Data entries
● ● ● ● ● ● ●
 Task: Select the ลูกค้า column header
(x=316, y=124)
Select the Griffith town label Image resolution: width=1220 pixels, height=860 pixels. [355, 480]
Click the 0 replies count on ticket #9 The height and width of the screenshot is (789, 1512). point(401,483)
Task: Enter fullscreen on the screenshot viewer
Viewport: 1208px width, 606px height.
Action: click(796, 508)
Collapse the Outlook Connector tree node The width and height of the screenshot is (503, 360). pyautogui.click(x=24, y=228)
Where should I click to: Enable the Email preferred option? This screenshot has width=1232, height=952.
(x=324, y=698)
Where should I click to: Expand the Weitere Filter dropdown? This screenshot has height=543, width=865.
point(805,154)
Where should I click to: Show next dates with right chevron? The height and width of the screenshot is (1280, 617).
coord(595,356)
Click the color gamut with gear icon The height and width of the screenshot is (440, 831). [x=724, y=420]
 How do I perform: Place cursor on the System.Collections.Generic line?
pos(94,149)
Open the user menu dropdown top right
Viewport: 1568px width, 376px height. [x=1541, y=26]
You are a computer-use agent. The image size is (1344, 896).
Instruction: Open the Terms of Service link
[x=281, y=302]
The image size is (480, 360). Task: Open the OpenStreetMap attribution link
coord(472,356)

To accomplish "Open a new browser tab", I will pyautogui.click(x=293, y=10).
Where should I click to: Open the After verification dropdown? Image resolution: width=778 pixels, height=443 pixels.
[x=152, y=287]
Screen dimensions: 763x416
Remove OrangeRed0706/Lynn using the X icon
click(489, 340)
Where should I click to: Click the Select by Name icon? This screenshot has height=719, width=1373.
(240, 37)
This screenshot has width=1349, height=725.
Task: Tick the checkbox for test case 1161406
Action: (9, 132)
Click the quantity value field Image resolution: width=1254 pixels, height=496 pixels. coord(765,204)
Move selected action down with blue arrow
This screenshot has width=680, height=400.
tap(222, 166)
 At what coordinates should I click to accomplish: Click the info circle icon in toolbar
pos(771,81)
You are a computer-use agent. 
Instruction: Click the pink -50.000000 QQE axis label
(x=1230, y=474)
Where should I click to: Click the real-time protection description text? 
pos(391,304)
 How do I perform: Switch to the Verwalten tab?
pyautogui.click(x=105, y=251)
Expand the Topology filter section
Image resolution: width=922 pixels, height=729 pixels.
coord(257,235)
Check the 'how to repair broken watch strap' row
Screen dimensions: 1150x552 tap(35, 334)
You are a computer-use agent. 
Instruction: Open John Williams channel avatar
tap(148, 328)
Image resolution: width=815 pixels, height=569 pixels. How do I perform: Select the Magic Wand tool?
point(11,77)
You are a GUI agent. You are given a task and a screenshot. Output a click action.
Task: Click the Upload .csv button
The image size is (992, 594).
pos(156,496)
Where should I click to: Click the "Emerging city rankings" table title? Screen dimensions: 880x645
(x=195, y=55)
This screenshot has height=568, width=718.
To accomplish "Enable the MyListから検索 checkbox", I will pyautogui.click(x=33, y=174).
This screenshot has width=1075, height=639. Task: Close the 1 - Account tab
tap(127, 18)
● ● ● ● ● ● ●
TASK BRIEF ▸
Beginning at the line with "Where should I click to: Expand" and stopping after the line with "Click the color", please write out every line of the data above exactly and nothing else.

RESPONSE TO THE EXERCISE ▸
Where should I click to: Expand the Weitere Filter dropdown? This screenshot has height=543, width=865.
point(805,154)
Where should I click to: Show next dates with right chevron? The height and width of the screenshot is (1280, 617).
coord(595,356)
Click the color gamut with gear icon The height and width of the screenshot is (440, 831). [x=724, y=420]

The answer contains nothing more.